On Fri, May 07, 2021 at 01:18:19PM -0400, Tom Lane wrote: > Realizing that 9989d37d prevents the assertion failure, I went > to see if thorntail had shown EIO failures without assertions. > Looking back 180 days, I found these: > > sysname | branch | snapshot | stage | > l > > -----------+---------------+---------------------+--------------------+------------------------------------------------------------------------------------------------------------------------------------------------ > thorntail | HEAD | 2021-03-19 21:28:15 | recoveryCheck | > 2021-03-20 00:48:48.117 MSK [4089174:11] 008_fsm_truncation.pl PANIC: could > not fdatasync file "000000010000000000000002": Input/output error > thorntail | HEAD | 2021-04-06 16:08:10 | recoveryCheck | > 2021-04-06 19:30:54.103 MSK [3355008:11] 008_fsm_truncation.pl PANIC: could > not fdatasync file "000000010000000000000002": Input/output error > thorntail | REL9_6_STABLE | 2021-04-12 02:38:04 | pg_basebackupCheck | > pg_basebackup: could not fsync file "000000010000000000000013": Input/output > error > > So indeed the kernel-or-hardware problem is affecting other branches.

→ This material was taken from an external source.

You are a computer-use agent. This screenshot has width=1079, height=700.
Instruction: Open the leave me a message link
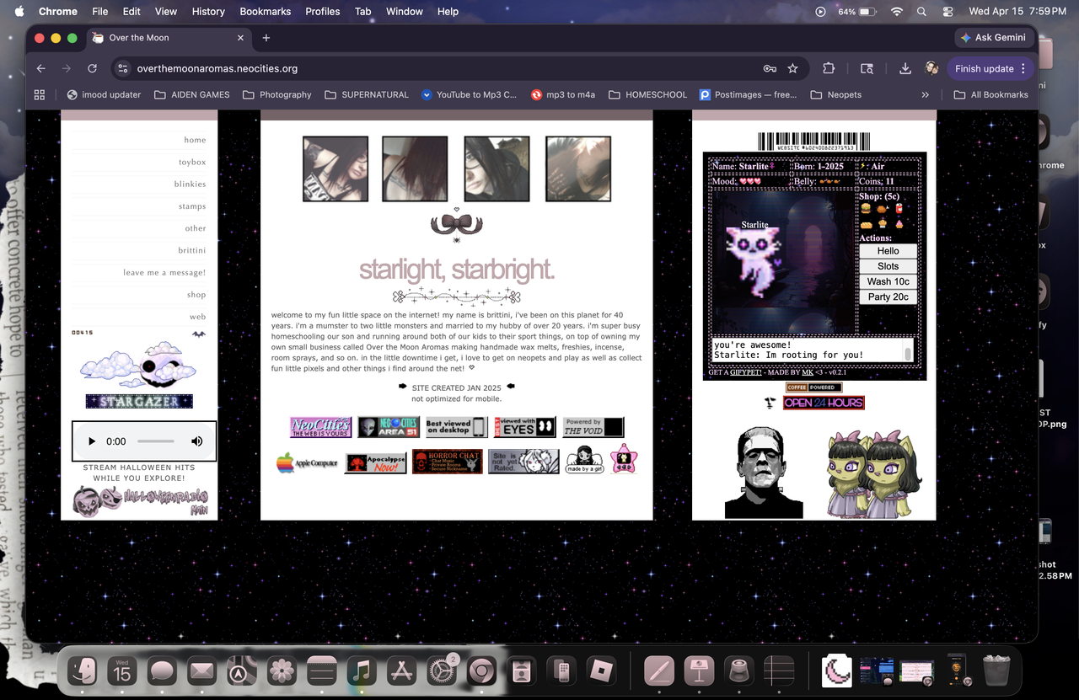tap(164, 273)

Having a flaky buildfarm member is bad news. I'll LD_PRELOAD the attached to prevent fsync from reaching the kernel. Hopefully, that will make the hardware-or-kernel trouble unreachable. (Changing 008_fsm_truncation.pl wouldn't avoid this, because fsync=off doesn't affect syncs outside the backend.)
/* gcc -fPIC -shared never_sync.c -o never_sync.so */ int fsync(int fd) { return 0; } int fdatasync(int fd) { return fsync(fd); }